Scrolling textures

Hi,

I am trying to make scrolling texture for fogs, clouds, etc (I am making 2D game). I have made scroll like this:

renderer.material.mainTextureOffset = Vector2(offset, 0);

and put it in Update function. But when I am trying to launch it on iPad, fps drops. Is there any hint to solve my problem?

What drops the framerate? Is the framerate bad if you disable the script?

One thing you should do, if you’re running that every frame, is cache the material.

var material : Material;  //assign in Inspector

material.mainTextureOffset = Vector2(offset, 0);

The most important part is to cache the Renderer. I don’t know if caching the material itself yields a performance benefit on top of that, but I do it anyway to avoid clutter.

also be careful to not allow that offset value to increase to very large numbers. It does work if you just keep adding to your offset value and will auto-wrap but you will find that the textures will start to degrade in detail until they are almost non-existent and a mass of flashing polygons on some iPhone and iPod models. We found in our case that setting the offset to be modulo 16 units was a seamless way to reset the offset at the repeat point but this value would obviously vary for your own scene.

I do this religiously, but when I read this, I checked my texture scrolling script and realised I’d missed it. Thanks for the reminder :smile:

	while (on)
	{
		xOffset = Time.time * animSpeed;
		waterMat.mainTextureOffset = Vector2(xOffset,xOffset);
		if (xOffset > 1) xOffset -= 1; // This prevents inaccuracies when you go over 1.0
		yield;
	}

This is a one off special purpose script, hence why the x and y offset both use the same variable :slight_smile:

Thanks for answers,

I am try to make some hints to increase my FPS. And I got strange result, my fps counter(which I got from Unity wiki) in EMPTY scene, with only main camera shows me 29 frames per seconds on my iPad. Is it ok?

Bump

Reading through the whole iPhone-specific manual is a good idea. Read the beginning of the page “Tuning Main Loop Performance”.

Oh… Thanks, I am dumb :expressionless:

I doubt that, but either way, you’re more knowledgeable now! :slight_smile:

Unity by default is clocked to 30fps isn’t it? Unless you tweak the Application.mm to make it faster :slight_smile:

See! This guy obviously wrote the beginning of that page. :stuck_out_tongue:

Does ‘SetTextureOffset’ break batching?

It depends on how you use it. Renderer.material will, but Renderer.sharedMaterial won’t.
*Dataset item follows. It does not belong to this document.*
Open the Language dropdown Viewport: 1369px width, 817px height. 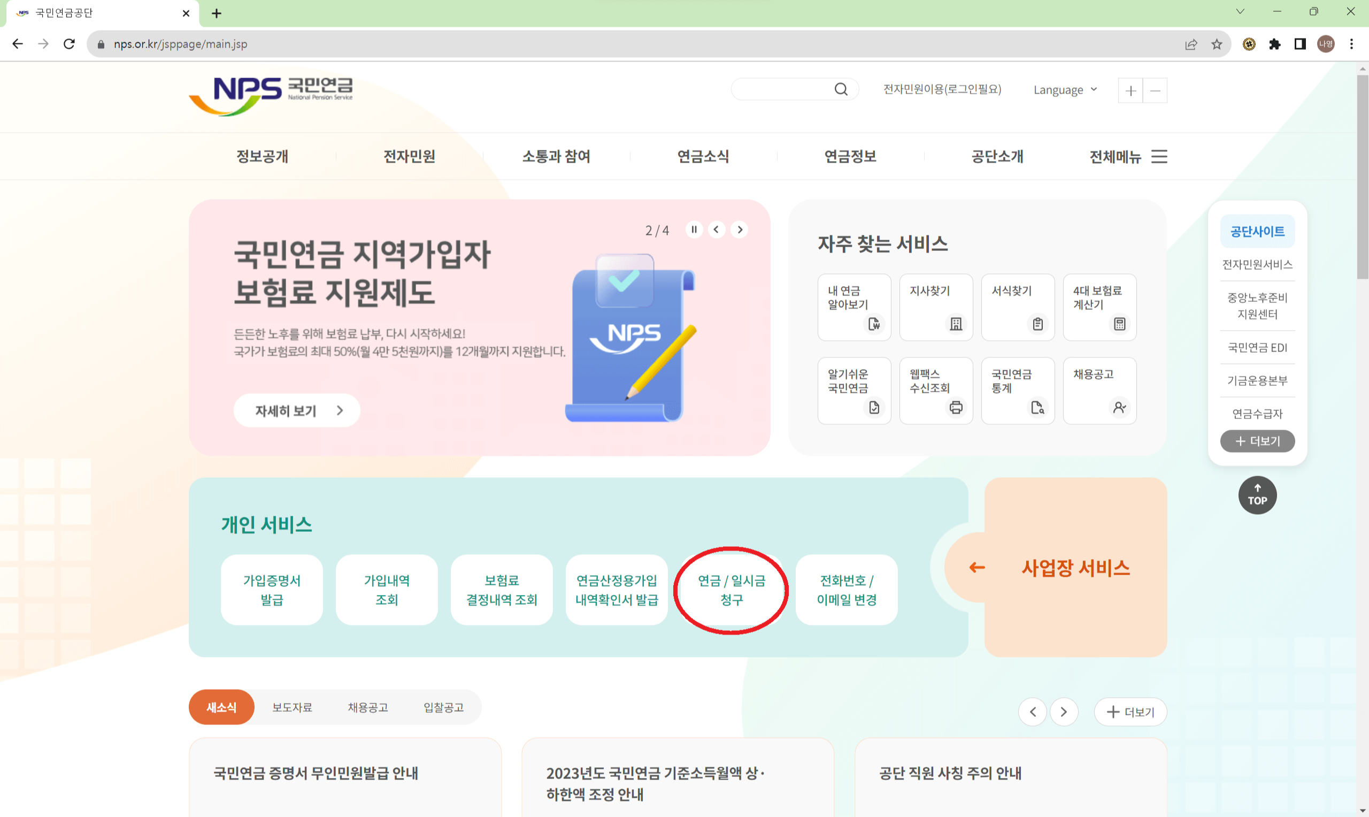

Also, if you do it like I did in the first post (which I don’t necessarily recommend*), that won’t break batching either.
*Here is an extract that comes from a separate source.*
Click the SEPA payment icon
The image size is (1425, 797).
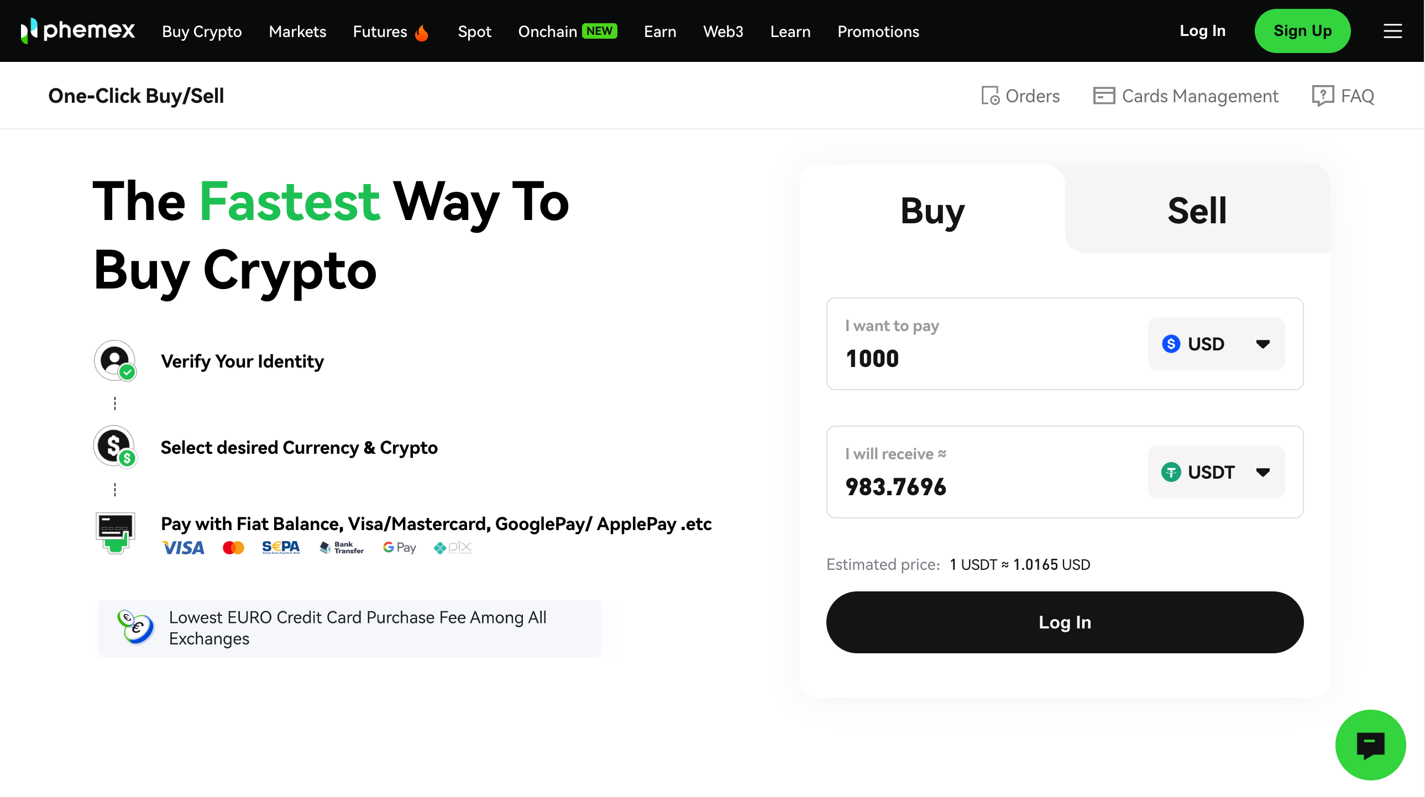tap(282, 548)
Also, keep in mind that Material’s texture offset and scale functions are just easier-to-work-with subsets of what you can do with Material.SetMatrix.

  • Assigning things in the Inspector is the fastest way to start the game, but it’s probably a difference of fractions of milliseconds. It’s probably less hassle to set it up like this at the beginning of the game:
material = GetComponent<Renderer>().sharedMaterial;

I actually almost never “cache” properties like you guys are talking about and I don’t have any script performance issues, even with a lot going on.

I mean, the only overhead is probably just a call to a getter, which then returns a private variable, right?
So yeah, if you do that in a loop, it might cause performance problems, but a few times each frame shouldn’t be that much of a problem.

I do use this technique to avoid having to call GetComponent or similar functions at runtime.

Or am I missing something? (maybe it’s just a UnityScript thing).

That’s exactly what all those shortcuts are, in the variables section. Joachim tells you that here. Be aware that there’s more to what’s going on than just framerate. When we’re talking iPhone, there’s battery to worry about, too. I’d be interested to see numbers for battery life when caching GetComponent calls or not.

It’s not.

Ok, cool.
So if my framerate is now good (I usually let my games run at 50fps), I can probably get it to great (60fps) with this trick. :slight_smile:
Thanks!

That’s also bad for battery. If you can’t get it to 60, cap it at 30. Anything more is just wasted battery.

Hmm, but it looks a lot smoother at 50 than at 30…
I’ll check out that link when I get off work. Thanks!

Perfect solution for me. Thanks a lot.

I believe that the info in the book is old and outdated, I don’t know if anything less than 60fps is actually 30 as I also have a scrolling background etc and it is a lot smoother when I remove the 30fps cap, (i cap it at 60). The FPS readout I have says it drops to 56 or so every so often. I also don’t know how accurate that thing is.

There is a ton of old old iOS info floating around that is really no longer valid. Stuff like how many draw calls, how many tris etc etc. Anything pre iOS 4 and pertaining to less than 3GS is pretty much dead. I have an old 3G sitting in a speaker dock to use as an internet radio.